But, the glory of Nigeria goes beyond its rich and beautiful geography; it goes down to its people. The greatness of Nigerian people predates the Nigerian state.
The Nigeria of today is an amalgam of scores of independent empire-states, kingdoms, chiefdoms, emirates, and autonomous communities. The country is made up of over 250 ethnic groups, languages and cultures majority of which are the Hausa, Igbo and the Yoruba. The most popular of all Nigerian pre-colonial empires are the Kanem-Bornu Empire which reached parts of Chad and Northern Cameroon at its zenith, the Benin Empire which extended as far as present day Benin Republic, the Oyo Empire which conquered lands and collected tributaries from as far as Togo and Benin Republic, and the Sokoto/Fulani Caliphate which exercised influence over almost all of today’s Northern Nigeria, parts of Niger Republic, Benin Republic, Chad and Cameroon. The Ife and Nok Kingdoms were famous for terracotta and art. The Igbo autonomous communities had beautiful democracies at the village Assembly level, as we saw in Chinua Achebe’s books.

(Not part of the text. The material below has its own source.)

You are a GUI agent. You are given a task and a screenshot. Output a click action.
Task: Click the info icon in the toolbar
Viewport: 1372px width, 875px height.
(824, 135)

The journey of nationhood for Nigeria started with the amalgamation of the Northern Nigeria Protectorate and the Colony and Protectorate of Southern Nigeria in 1914 by the first Governor General of Nigeria, Lord Frederick Lugard, after the conquering of the component areas by the British Empire.
Nigeria led by its founding Fathers; Dr. Nnamdi Azikiwe, Chief Obafemi Awolowo, Sir Ahmadu Bello, Sir Abubakar Tafawa Balewa, and others fought and won its Independence in 1960 (October 1) after forty-six years of colonial rule.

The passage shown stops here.